The Knesset early Tuesday passed the first reading of major judicial reform bills, including the Override Clause.

After a lengthy filibuster, the plenum split between Coalition-Opposition lines, with 61 MKs voting in favor of the measure, and 52 voting against it.

If passed, the override Override Clause clause will allow a 61-seat majority of the Knesset to relegislate laws struck down by the High Court as “unconstitutional,” in effect for as long as the coalition remains in power. After a year, the possibility to extend comes under review.

The proposed law would also limit the High Court’s judicial review, requiring 80% of its justices to overturn a law and prevent the attorney general from declaring Prime Minister Binyamin Netanyahu unfit for office.

Tuesday’s vote marks the first of three before the bill becomes law.
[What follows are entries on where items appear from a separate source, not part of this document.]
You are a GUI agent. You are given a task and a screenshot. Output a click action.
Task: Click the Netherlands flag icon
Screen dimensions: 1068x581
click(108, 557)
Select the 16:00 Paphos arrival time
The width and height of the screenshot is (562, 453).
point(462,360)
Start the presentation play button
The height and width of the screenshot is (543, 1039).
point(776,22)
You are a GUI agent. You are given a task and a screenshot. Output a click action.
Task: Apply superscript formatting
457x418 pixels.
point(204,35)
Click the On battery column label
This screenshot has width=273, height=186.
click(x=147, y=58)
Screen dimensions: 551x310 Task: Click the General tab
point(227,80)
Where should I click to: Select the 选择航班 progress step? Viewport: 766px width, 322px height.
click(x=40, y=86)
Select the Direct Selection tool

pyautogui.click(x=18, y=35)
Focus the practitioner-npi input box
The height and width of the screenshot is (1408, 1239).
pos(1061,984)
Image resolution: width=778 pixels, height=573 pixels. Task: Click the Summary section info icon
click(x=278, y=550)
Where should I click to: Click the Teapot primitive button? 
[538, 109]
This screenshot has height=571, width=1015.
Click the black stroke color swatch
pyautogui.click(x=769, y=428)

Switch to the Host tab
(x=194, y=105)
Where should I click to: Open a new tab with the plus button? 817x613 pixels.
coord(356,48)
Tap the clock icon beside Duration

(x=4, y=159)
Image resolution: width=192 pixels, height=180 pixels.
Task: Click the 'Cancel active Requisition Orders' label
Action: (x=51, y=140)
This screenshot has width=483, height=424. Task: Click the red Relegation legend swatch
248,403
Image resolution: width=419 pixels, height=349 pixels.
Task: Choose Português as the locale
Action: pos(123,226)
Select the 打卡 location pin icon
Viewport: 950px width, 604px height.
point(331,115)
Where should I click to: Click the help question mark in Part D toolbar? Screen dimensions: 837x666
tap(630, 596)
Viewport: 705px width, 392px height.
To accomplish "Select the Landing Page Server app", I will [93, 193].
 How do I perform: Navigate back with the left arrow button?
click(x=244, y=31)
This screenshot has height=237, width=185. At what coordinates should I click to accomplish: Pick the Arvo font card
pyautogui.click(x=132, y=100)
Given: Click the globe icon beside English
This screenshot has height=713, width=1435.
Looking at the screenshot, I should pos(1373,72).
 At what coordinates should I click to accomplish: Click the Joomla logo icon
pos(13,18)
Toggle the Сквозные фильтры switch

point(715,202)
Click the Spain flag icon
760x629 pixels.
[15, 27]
“For eight weeks we have been calling for negotiations. We are bringing the reform to the Knesset to decide,” Netanyahu said last week. “I call upon those in the opposition to do something simple: Present your alternative in an attempt to reach an agreement.”

The premier said that with goodwill an agreement could be reached “within days.”

Opposition leaders Yair Lapid and Benny Gantz rejected the overture and conditioned any negotiations on the government freezing the accompanying legislative process.

Other bills that passed first reading on Tuesday include one that would repeal the clauses of the Disengagement Law, allowing Israelis to enter territory from which Israel disengaged in 2005, and thereby allowing the government to legalize communities in the region, such as Homesh.